The story also contains the classic message of the lower class rising up against the upper class. Akaky does die, but his ghost comes back and ultimately completes its revenge by giving a good scare to the Important Person and stealing back an overcoat. The Important Person also starts to act less mean towards his clients and coworkers, which signifies that Akaky, of a low rank, had an effect on this high ranking person. Readers can interpret this as an inspiring story that even the most dull, unimportant individual can make a difference on the upper class people.
Given Gogol’s criticism of rank and message of poor against rich, Gogol incorporated social aspects into his work, making him a member of the Russian intelligentsia devoted to social change through art.
Question: How does Akaky treat rank versus Akaky’s ghost and what does this signify? Why did Gogol include this?
https://lms.dickinson.edu/pluginfile.php/826853/mod_resource/content/0/Readings/Gogol-TheOvercoat.pdf
I think the ghost of Akaky represents the followers of a rebellion or revolution. The leaders of change can be killed, but their followers will still continue the cause they had organized. Gogol perhaps includes this to show how the decembrist revolt set the ideas of future rebellions to follow.
The ghost of Akaky had nothing to lose, and it took the death of Akaky for him to realize that all of the systems set up were near ridiculous. When Akaky was alive, he had a constant defference to those who held higher position than he did, despite the fact he was technically a noble. His meager salary and inability to afford the basic necessities did not change the fact that he did not speak up for himself. Gogul is symbolizing the fact that often times death of brings attention to ideas that were previously left untouched.

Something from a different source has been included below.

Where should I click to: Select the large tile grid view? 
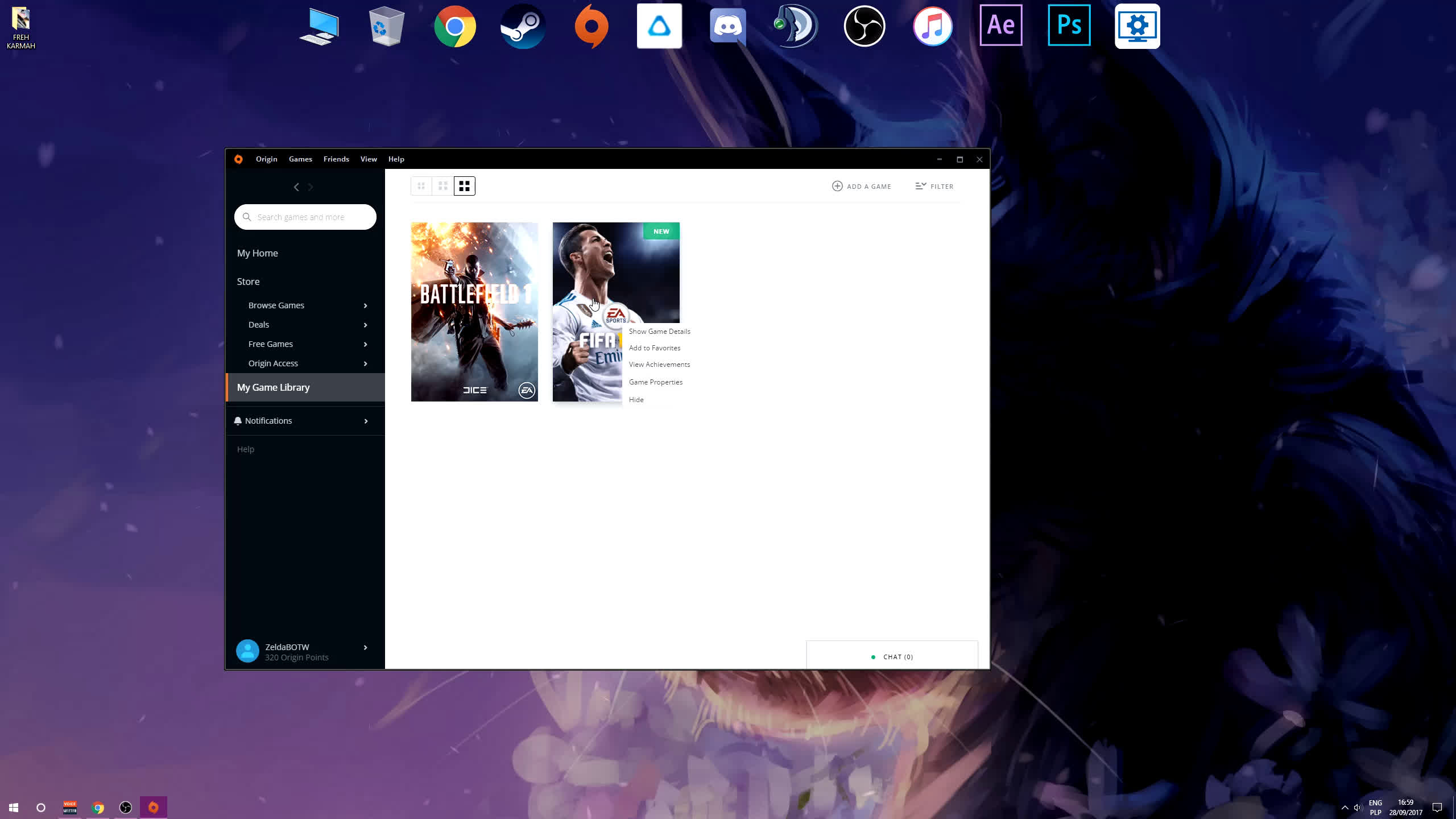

To answer your question, Tatiana, I think that Akaky’s ghost has little respect for rank and defies it with impunity in a way that living Akaky could not (my evidence for this is his theft of peoples’ overcoats). I think that the Akaky’s mischevious ghost represents the lasting, often accruing effects of caste systems in a society, showing how they can lead to loss and disorder – the very things that castes are imposed in order to protect.